■ **Instructions for the task**
Extract each line holding the word "Open" from the entries.

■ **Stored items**
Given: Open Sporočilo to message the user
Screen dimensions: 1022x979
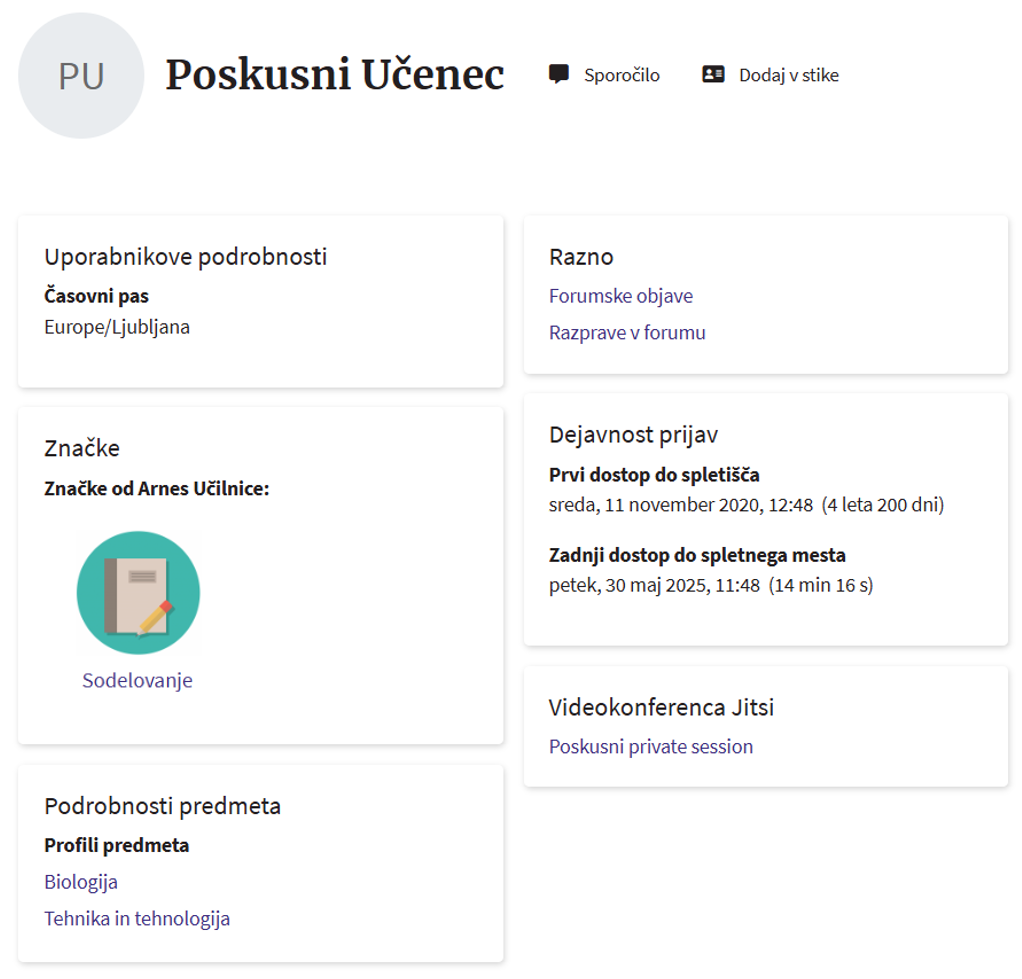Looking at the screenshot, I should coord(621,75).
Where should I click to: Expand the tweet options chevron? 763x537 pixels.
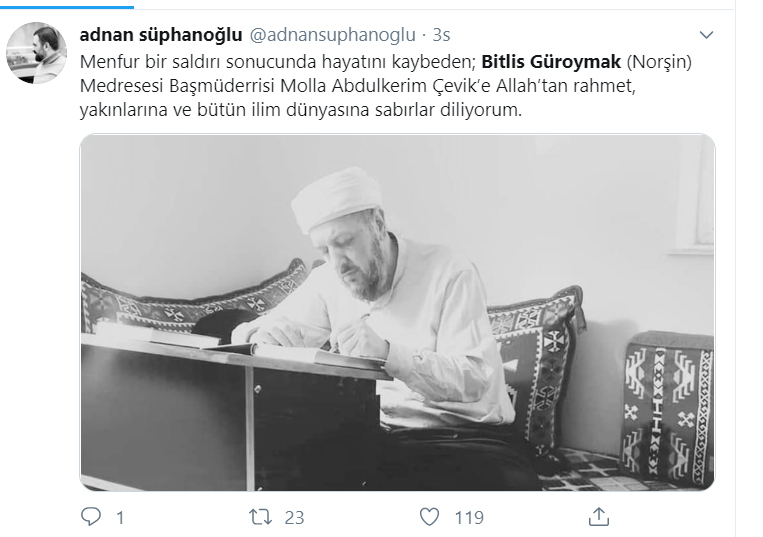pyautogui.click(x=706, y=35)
==
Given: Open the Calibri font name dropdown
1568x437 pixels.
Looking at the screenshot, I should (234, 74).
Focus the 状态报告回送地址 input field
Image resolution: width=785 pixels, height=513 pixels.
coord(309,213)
==
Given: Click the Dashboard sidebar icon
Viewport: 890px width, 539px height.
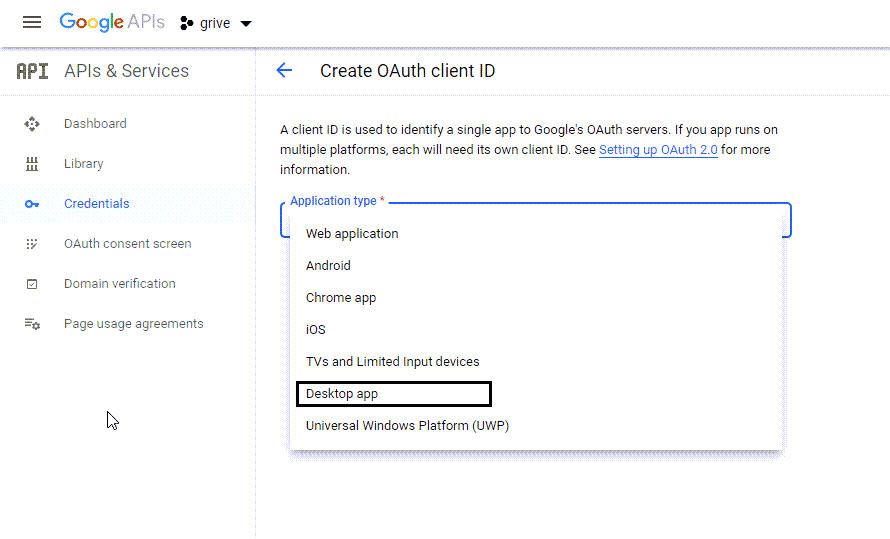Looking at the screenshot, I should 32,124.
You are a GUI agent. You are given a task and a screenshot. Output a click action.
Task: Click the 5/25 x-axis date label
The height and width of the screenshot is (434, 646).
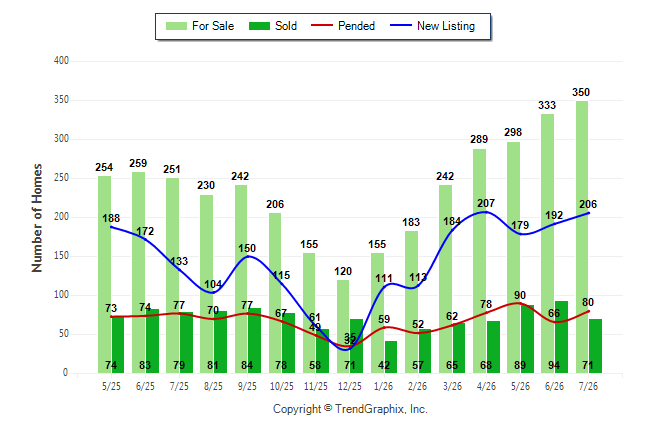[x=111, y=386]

■ **Result for this exercise**
Given: Open Sporočilo to message the user
Given: Open the Calibri font name dropdown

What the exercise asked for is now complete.